Um dos principais defensores da proposta na comissão foi o deputado Edmilson Rodrigues (PSOL-PA). Como ex- prefeito de Belém, ele disse ter estimulado pequenos negócios por meio do Banco do Povo criado como um fundo de desenvolvimento da prefeitura.

Agiotagem

“Nós vamos ter que mexer estruturalmente no sistema bancário brasileiro”, afirma o ministro Guilherme Afif Domin- gos, em suas viagens pelo País para divulgar a proposta de atualização da Lei Geral. Também batizado de projeto “Crescer Sem Medo”, a proposta aumenta o teto de faturamento anual e reduz a carga do regime tributário reduzido do Supersimples.

Em recente entrevista ao programa “Bom Dia, Ministro”, produzido pela Secretaria de Comunicação da Presidência da República, Afif afirmou que a micro e pequena empresa usa o cheque especial para financiar suas atividades.

“A micro e pequena empresa, se financia muito mais, com seu fornecedor, e é uma das maiores clientes desta agiotagem oficializada que é o cheque especial, o cartão de crédito dentro da empresa”, disse. “O sistema brasileiro de crédito e do sistema financeiro é um dos mais concentrados do mundo”, acrescenta, citando que há no Brasil praticamente três bancos privados e dois bancos públicos que captam a poupança inteira do País e só emprestam a poucos.

“Eles captam de todos para emprestar para alguns. Então o principal responsável pela concentração, financeira e concentração no Brasil é a má irrigação do crédito. O crédito não está disponível ao pequeno. O sistema financeiro só dá prata a quem tem ouro. Se você tem bens para dar em garantia, você tem acesso a financiamento. Ou então você tem financiamento para bens de consumo, não tem financiamento para bens de produção”, avalia.

Segundo o ministro, essa situação precisa ser alterada. “Isso tem que mudar. Nos Estados Unidos, existe de 8 mil a 10 mil bancos, e lá, nos Estados Unidos, foi praticamente pela legislação proibido de ter bancos federais”, explica.

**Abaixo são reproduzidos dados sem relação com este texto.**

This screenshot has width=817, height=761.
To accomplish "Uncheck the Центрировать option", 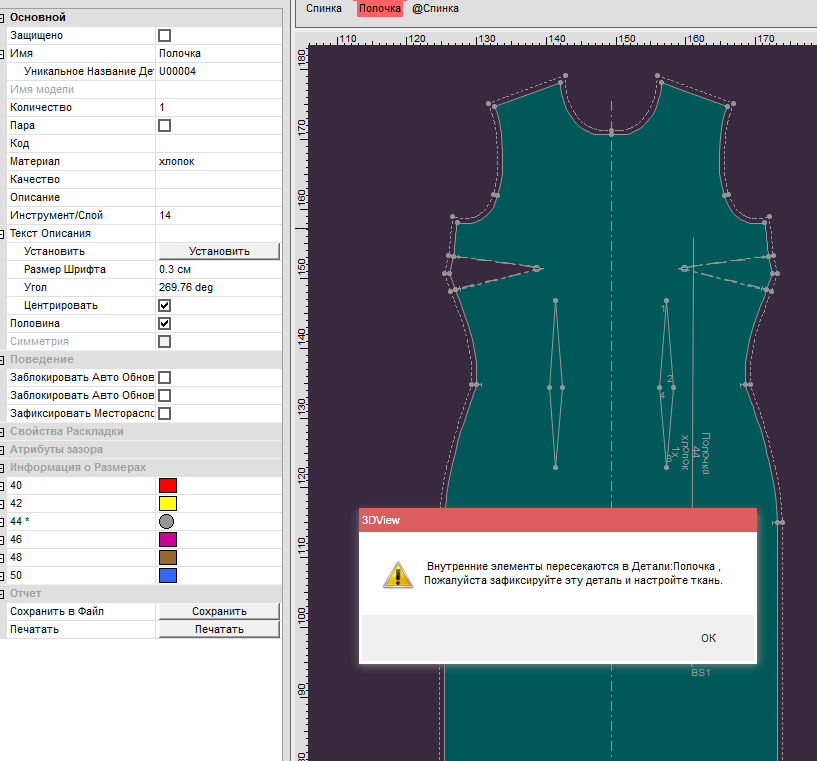I will tap(165, 306).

Para Afif, os bancos precisam ser locais, para que o dinheiro possa ser circular dentro da sua base. “Nós vamos ter que enfrentar essa realidade, porque nosso sistema bancário acabou a concorrência. Por isso, nós pagamos taxas de juros absurdas. Não só a taxa básica, mas a taxa de empréstimo. Um capital de giro para uma micro e pequena empresa é de 3, 3.2% ao mês, que dá 40% ao ano, portanto, qualquer atividade lícita é muito difícil pagar esse montante da crédito.”

Compulsório

Nas visitas para divulgar o “Crescer Sem Medo”, o ministro Guilherme Afif Domingos tem defendido o uso de 17% do depósito compulsório dos bancos entregue ao Banco Central para a concessão de empréstimos para micro e pequenas empresas.

“A minha proposta prevê a liberação de R$ 40 bilhões do dinheiro do compulsório para que as empresas possam ter crédito a juros justos para manter o capital de giro ou realizar investimentos”, destaca Afif. A mudança depende de norma do Banco Central.

Sistema ficará fora da fiscalização do BC

A criação de microbancos municipais não deverá ser uma atividade sujeita à fiscalização do Banco Central por funcionarem como fundo de desenvolvimento e não como instituição financeira, apontam fontes do mercado.

Segundo essas fontes, o BC fiscaliza a concorrência entre os bancos no sistema financeiro no Brasil e atuará caso identifique predominância de algumas instituições sobre as demais. E apontam que os índices de concentração financeira no País são semelhantes aos dos demais países da América Latina. Atribuem as altas de juros no Brasil a problemas conjunturais.

As fontes de mercado apontaram que há nos Estados Unidos cerca de 4 mil bancos. A maioria deles – cerca de 2.700 – são instituições financeiras nacionais, a exemplo do Citibank e do Morgan. Como os Estados dos EUA também autorizam o funcionamento de bancos, alguns têm 50 autorizações.

O BC e a Febraban (Federação Brasileira de Bancos) não comentaram a proposta do deputado João Arruda (PMDB-PR) sobre a criação dos microbancos municipais, em resposta a pedidos do DCI. Também não se manifestaram em relação aos comentários do parlamentar e do ministro Afif Domingos.